In an automated video pipeline, APIs replace manual interactions: instead of typing a prompt into ChatGPT's web interface, your code sends a POST request to the OpenAI API. Instead of dragging an image into Runway's upload box, your code sends the image URL to Runway's API endpoint.
Authentication and API Keys
Every API requires authentication — proof that you have permission to use it. The most common method is an API key: a long string of characters you include in each request's headers.
| Auth Method | How It Works | Used By |
|---|---|---|
| API Key (Bearer Token) | Send key in Authorization header | OpenAI, Runway, Stability AI, ElevenLabs |
| OAuth 2.0 | Token exchange flow, requires user consent | YouTube, Instagram, TikTok, Google services |
| API Key (Query Param) | Append key to URL as parameter | Some legacy APIs, Google Maps |
| JWT (JSON Web Token) | Self-signed token with claims | Firebase, custom backends |
// NEVER hardcode API keys in your source code.
// Use environment variables loaded from a .env file.
// .env file (add to .gitignore!):
// OPENAI_API_KEY=sk-proj-abc123...
// RUNWAY_API_KEY=rw_key_xyz789...
// ELEVENLABS_API_KEY=el_key_def456...
// STABILITY_API_KEY=sk-stab-ghi012...
// Load in Node.js:
import 'dotenv/config';
const openaiKey = process.env.OPENAI_API_KEY;
const runwayKey = process.env.RUNWAY_API_KEY;
// Use in requests:
const headers = {
'Authorization': `Bearer ${openaiKey}`,
'Content-Type': 'application/json'
};OpenAI API (GPT + DALL-E)
The OpenAI API is typically the first service in any video pipeline. GPT handles script generation, metadata creation, and content planning, while DALL-E handles image generation.

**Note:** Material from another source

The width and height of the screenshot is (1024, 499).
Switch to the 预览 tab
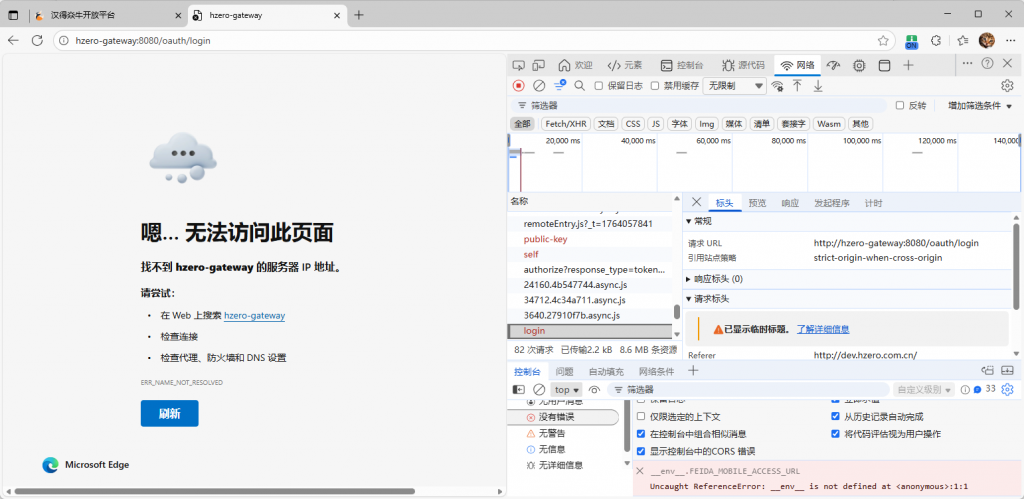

| Endpoint | Purpose | Model | Cost (approx) |
|---|---|---|---|
| /v1/chat/completions | Script generation, metadata, planning | gpt-4, gpt-4o, gpt-3.5-turbo | $0.01-$0.03 per 1K tokens |
| /v1/images/generations | Scene image creation | dall-e-3, dall-e-2 | $0.04-$0.08 per image (HD) |
| /v1/audio/speech | Text-to-speech narration | tts-1, tts-1-hd | $0.015 per 1K chars |
| /v1/audio/transcriptions | Transcribe audio for captions | whisper-1 | $0.006 per minute |
| /v1/embeddings | Content similarity matching | text-embedding-3-small | $0.00002 per 1K tokens |
import OpenAI from 'openai';
const openai = new OpenAI({ apiKey: process.env.OPENAI_API_KEY });
const generateScript = async (topic, duration = 60) => {
const response = await openai.chat.completions.create({
model: 'gpt-4o',
messages: [
{
role: 'system',
content: `You are a professional video scriptwriter. Write a ${duration}-second video script. Return a JSON object with: title, total_duration, and scenes array. Each scene has: scene_number, narration, visual_prompt (for AI image generation), duration (seconds), transition (fade/cut/dissolve).`
},
{
role: 'user',
content: `Write a script about: ${topic}`
}
],
response_format: { type: 'json_object' },
temperature: 0.8,
max_tokens: 2000
});
return JSON.parse(response.choices[0].message.content);
};
const script = await generateScript('How Runway Gen-3 is changing video production');const generateSceneImage = async (visualPrompt) => {
const response = await openai.images.generate({
model: 'dall-e-3',
prompt: `${visualPrompt}. Cinematic, 4K, photorealistic, 16:9 aspect ratio, no text or watermarks.`,
size: '1792x1024', // Closest to 16:9
quality: 'hd', // Higher detail ($0.080 vs $0.040)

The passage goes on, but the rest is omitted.